--- EXTRACTED MATERIAL ---
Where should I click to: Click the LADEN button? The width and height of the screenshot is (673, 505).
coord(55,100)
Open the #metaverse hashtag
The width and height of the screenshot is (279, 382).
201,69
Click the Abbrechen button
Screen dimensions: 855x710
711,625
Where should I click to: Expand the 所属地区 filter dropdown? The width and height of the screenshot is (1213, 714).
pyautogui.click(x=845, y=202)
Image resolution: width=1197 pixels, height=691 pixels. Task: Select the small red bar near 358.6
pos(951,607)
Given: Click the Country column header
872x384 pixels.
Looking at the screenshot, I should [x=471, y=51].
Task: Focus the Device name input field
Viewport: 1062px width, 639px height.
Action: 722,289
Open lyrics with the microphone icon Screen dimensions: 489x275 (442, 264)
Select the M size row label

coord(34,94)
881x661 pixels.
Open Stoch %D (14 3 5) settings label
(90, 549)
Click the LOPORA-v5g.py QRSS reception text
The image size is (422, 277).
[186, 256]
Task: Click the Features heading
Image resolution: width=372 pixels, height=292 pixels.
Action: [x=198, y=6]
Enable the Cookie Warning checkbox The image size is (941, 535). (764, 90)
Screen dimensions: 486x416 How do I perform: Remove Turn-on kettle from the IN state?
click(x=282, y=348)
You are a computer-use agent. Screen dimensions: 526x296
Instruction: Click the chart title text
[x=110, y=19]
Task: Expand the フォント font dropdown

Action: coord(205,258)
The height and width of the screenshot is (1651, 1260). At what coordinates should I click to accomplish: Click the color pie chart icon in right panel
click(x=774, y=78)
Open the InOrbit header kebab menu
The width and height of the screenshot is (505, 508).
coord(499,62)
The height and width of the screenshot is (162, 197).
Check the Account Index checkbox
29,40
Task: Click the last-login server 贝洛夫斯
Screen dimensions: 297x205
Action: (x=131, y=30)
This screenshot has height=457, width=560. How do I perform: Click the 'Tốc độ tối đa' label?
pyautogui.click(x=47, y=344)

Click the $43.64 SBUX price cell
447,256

--- PROMPT ---
All lines from the one that holds "The height and width of the screenshot is (1651, 1260)." through the end of the records are to be returned exactly, including both boundary lines, and no others.

--- ANSWER TO THE PROBLEM ---
The height and width of the screenshot is (1651, 1260). At what coordinates should I click to accomplish: Click the color pie chart icon in right panel
click(x=774, y=78)
Open the InOrbit header kebab menu
The width and height of the screenshot is (505, 508).
coord(499,62)
The height and width of the screenshot is (162, 197).
Check the Account Index checkbox
29,40
Task: Click the last-login server 贝洛夫斯
Screen dimensions: 297x205
Action: (x=131, y=30)
This screenshot has height=457, width=560. How do I perform: Click the 'Tốc độ tối đa' label?
pyautogui.click(x=47, y=344)

Click the $43.64 SBUX price cell
447,256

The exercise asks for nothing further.